Action item:
Below are records; transcribe each one exactly.

[Opening Records shown section]

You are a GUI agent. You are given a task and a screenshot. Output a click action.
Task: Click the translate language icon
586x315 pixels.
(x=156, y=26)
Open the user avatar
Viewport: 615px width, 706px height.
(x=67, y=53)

[Closing Records shown section]

Exercise solution:
You are a GUI agent. You are given a task and a screenshot. Output a click action.
Task: Click the translate language icon
586x315 pixels.
(x=156, y=26)
Open the user avatar
Viewport: 615px width, 706px height.
(x=67, y=53)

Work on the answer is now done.